EMF+ payloads use GDI+ drawing records that rtf.js doesn't implement, so prior to this change every EMF+ image rendered as the "Unable to render EMF+ image" placeholder. Most real-world EMF+ files generated by Office (cover slides, charts, illustrations) embed a complete PNG/JPEG inside an EmfPlusObject(Image) record with BitmapDataType=Compressed. Walk the EMR_COMMENT records in the EMF stream, parse the inner EMF+ records, reassemble continuation series, and return the embedded image directly. Per MS-EMFPLUS § 2.3.5.1 the EmfPlusObject header layout depends on the ContinueBit: ContinueBit=1: Type(2) Flags(2) Size(4) TotalObjectSize(4) DataSize(4) ObjectData ContinueBit=0: Type(2) Flags(2) Size(4) DataSize(4) ObjectData TotalObjectSize is present on every continued record (not only the first). The strict spec terminates a continued series with a ContinueBit=0 record; the parser also flushes early once TotalObjectSize bytes have been accumulated as a defense against off-spec encoders that leave ContinueBit=1 on the final record. Pure-vector and pixel-format EMF+ images still fall back to the placeholder — a full GDI+ rasterizer is out of scope here. Tests use synthetic in-memory EMF+ buffers and cover PNG/JPEG extraction, spec-compliant 2-record and 3-record continuation reassembly, off-spec early flush, the non-Image fallback path, and rejection of pixel-format bitmaps. Closes superdoc-dev#3172

Address review feedback on superdoc-dev#3214: 1. Raw-pixel EmfPlusBitmap support — the m3 proposal.docx reproducer from superdoc-dev#3172 stores its image as raw pixels (BitmapDataType=Pixel), which the prior extractor rejected. Now decode 24bppRGB / 32bppRGB / 32bppARGB / 32bppPARGB pixel data, draw onto a canvas, and export as PNG (mirroring the tiff-converter pattern). Indexed formats and missing-canvas environments still fall back to the placeholder.
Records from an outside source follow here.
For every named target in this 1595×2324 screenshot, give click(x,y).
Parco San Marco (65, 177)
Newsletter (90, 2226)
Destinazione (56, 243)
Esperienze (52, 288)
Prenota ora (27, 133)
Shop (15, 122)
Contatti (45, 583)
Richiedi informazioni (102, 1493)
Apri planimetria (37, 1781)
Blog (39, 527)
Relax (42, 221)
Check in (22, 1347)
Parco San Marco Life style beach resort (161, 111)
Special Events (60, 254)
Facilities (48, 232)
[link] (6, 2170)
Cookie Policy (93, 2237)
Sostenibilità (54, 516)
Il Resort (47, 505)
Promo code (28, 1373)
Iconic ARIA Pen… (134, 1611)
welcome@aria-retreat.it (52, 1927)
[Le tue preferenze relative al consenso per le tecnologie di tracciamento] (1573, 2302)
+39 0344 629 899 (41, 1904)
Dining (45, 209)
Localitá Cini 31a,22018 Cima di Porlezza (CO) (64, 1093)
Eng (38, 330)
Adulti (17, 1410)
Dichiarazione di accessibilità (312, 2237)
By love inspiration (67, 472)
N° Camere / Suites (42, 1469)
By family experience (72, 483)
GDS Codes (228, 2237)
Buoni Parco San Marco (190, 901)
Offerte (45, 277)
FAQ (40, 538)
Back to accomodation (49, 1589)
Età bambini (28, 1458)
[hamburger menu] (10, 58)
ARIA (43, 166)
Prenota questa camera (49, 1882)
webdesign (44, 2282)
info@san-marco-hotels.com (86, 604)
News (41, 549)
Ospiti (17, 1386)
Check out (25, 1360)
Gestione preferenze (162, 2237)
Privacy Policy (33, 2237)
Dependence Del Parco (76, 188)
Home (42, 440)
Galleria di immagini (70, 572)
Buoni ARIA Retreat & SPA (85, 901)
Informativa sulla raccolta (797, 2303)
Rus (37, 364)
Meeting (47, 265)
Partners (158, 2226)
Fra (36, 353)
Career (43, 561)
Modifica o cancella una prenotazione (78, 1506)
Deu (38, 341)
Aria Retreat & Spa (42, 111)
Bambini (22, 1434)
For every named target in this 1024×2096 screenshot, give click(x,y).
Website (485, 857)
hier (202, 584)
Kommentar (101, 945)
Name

EMF+ pixel formats store channels in DWORD-little-endian order (B,G,R[,A]); the converter swaps to canvas-native R,G,B,A. PARGB un-premultiplies alpha so straight-alpha consumers render correctly. Negative height = top-down rows; positive height = bottom-up (classic Windows DIB), reversed before write. A MAX_PIXEL_BITMAP_PIXELS guard bounds canvas allocation at 100M pixels (~400 MB RGBA), matching tiff-converter. 2. Slice reassembled chunks to TotalObjectSize so an off-spec writer that overshoots its declared size doesn't tack trailing bytes onto the data URI. 3. Tighten EMR_COMMENT recordSize check to >= 20 to match isEmfPlus's existing minimum. Tests: 6 new pixel-bitmap tests using a vi.spyOn canvas mock cover the core 32bppARGB path, bottom-up row flipping, 24bppRGB byte order, 32bppPARGB un-premultiplication, the no-canvas fallback, and the indexed-format fallback. 20/20 in this file, 300/300 across the helpers directory.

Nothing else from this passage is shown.